Selon le FBI et les conclusions de l’agence américaine de cybersécurité CISA, Qakbot utilise un réseau de systèmes de niveau 1, de niveau 2 et de niveau 3 pour contrôler les logiciels malveillants installés sur les ordinateurs infectés dans le monde entier.
Selon le FBI, les systèmes de niveau 1 sont des ordinateurs domestiques ou professionnels ordinaires – dont beaucoup sont situés aux États-Unis – infectés par Qakbot et dotés d’un module « supernode » supplémentaire, ce qui leur permet de faire partie de l’infrastructure de contrôle internationale du réseau de zombies. Les ordinateurs de niveau 1 communiquent avec les systèmes de niveau 2, qui servent de proxy pour le trafic réseau afin de dissimuler le serveur principal de commande et de contrôle de niveau 3, que les administrateurs utilisent pour envoyer des commandes cryptées à leurs centaines de milliers de machines infectées.
En accédant à ces systèmes et en connaissant les clés de chiffrement de Qakbot, le FBI a déclaré qu’il pouvait décoder et comprendre les commandes chiffrées de Qakbot. À l’aide de ces clés de chiffrement, le FBI a pu ordonner à ces ordinateurs « supernode » de niveau 1 d’échanger et de remplacer le module supernode par un nouveau module développé par le FBI, qui contenait de nouvelles clés de chiffrement permettant de verrouiller l’accès des administrateurs de Qakbot à leur propre infrastructure.
Échanger, remplacer, désinstaller
Selon une analyse des efforts de démantèlement réalisée par la société de cybersécurité Secureworks, la livraison du module du FBI a commencé le 25 août à 19 h 27 à Washington, DC.
Le FBI a ensuite envoyé des commandes à ces ordinateurs de niveau 1 pour qu’ils communiquent avec un serveur contrôlé par le FBI plutôt qu’avec les serveurs de niveau 2 de Qakbot. À partir de là, la prochaine fois qu’un ordinateur infecté par Qakbot se connectait à ses serveurs – toutes les une à quatre minutes environ – il se retrouvait à communiquer de manière transparente avec un serveur du FBI.
Une fois que les ordinateurs infectés par Qakbot ont été redirigés vers le serveur du FBI, ce dernier a demandé à l’ordinateur de télécharger un programme de désinstallation qui supprime complètement le logiciel malveillant Qakbot. (Le fichier de désinstallation a été téléchargé sur VirusTotal, un scanner en ligne de logiciels malveillants et de virus géré par Google). Cela ne supprime pas les logiciels malveillants transmis par Qakbot et n’y remédie pas, mais bloque et empêche une autre infection initiale par Qakbot.

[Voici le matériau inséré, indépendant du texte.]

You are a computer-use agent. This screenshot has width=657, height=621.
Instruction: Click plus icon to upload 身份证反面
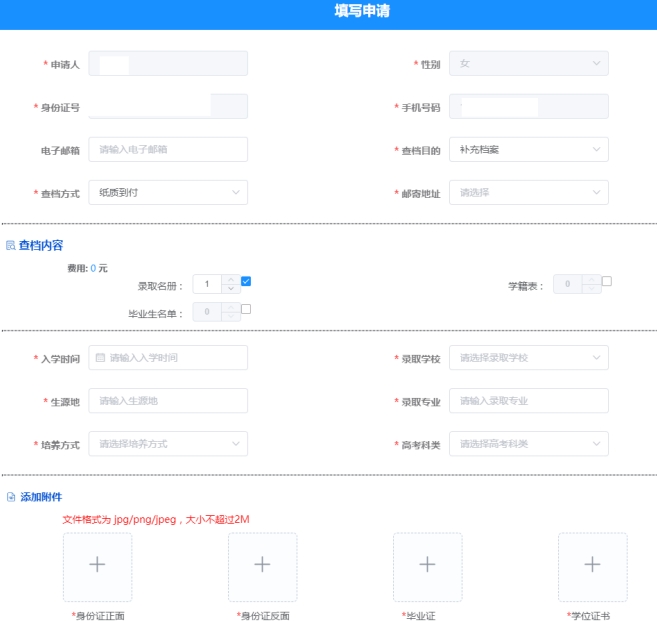click(x=262, y=565)
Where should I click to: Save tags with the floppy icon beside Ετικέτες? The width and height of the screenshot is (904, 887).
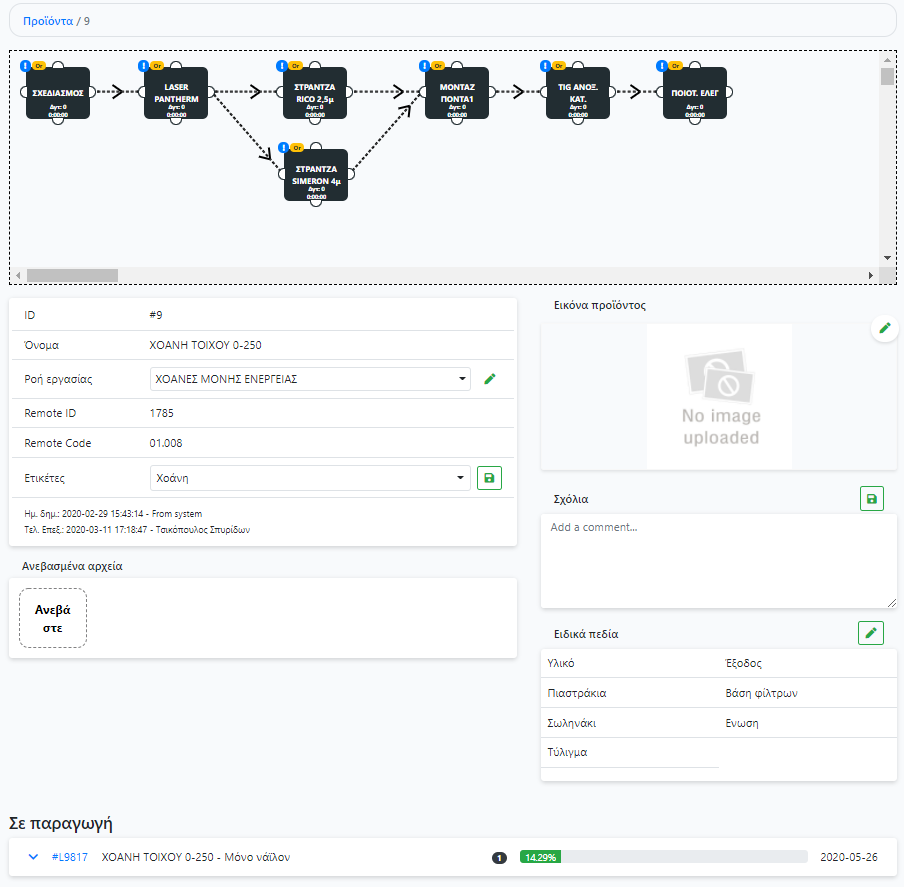click(x=489, y=478)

Le FBI a déclaré que son serveur « sera une impasse » et qu’il « ne capturera pas le contenu des ordinateurs infectés », à l’exception de l’adresse IP de l’ordinateur et des informations de routage associées afin que le FBI puisse contacter les victimes de Qakbot.
« Le code malveillant de Qakbot est supprimé des ordinateurs des victimes, ce qui l’empêche de nuire davantage », ont déclaré les procureurs mardi.
Il s’agit du démantèlement opérationnel le plus récent réalisé par le FBI au cours des dernières années.
En 2021, les autorités fédérales ont mené la première opération du genre pour supprimer les portes dérobées placées par des pirates chinois sur des serveurs de messagerie Microsoft Exchange piratés. Un an plus tard, le FBI a démantelé un gigantesque réseau de zombies utilisé par des espions russes pour lancer des cyberattaques puissantes et perturbatrices destinées à mettre les réseaux hors service, et, plus tôt cette année, il a mis hors service un autre réseau de zombies russes qui opérait depuis au moins 2004.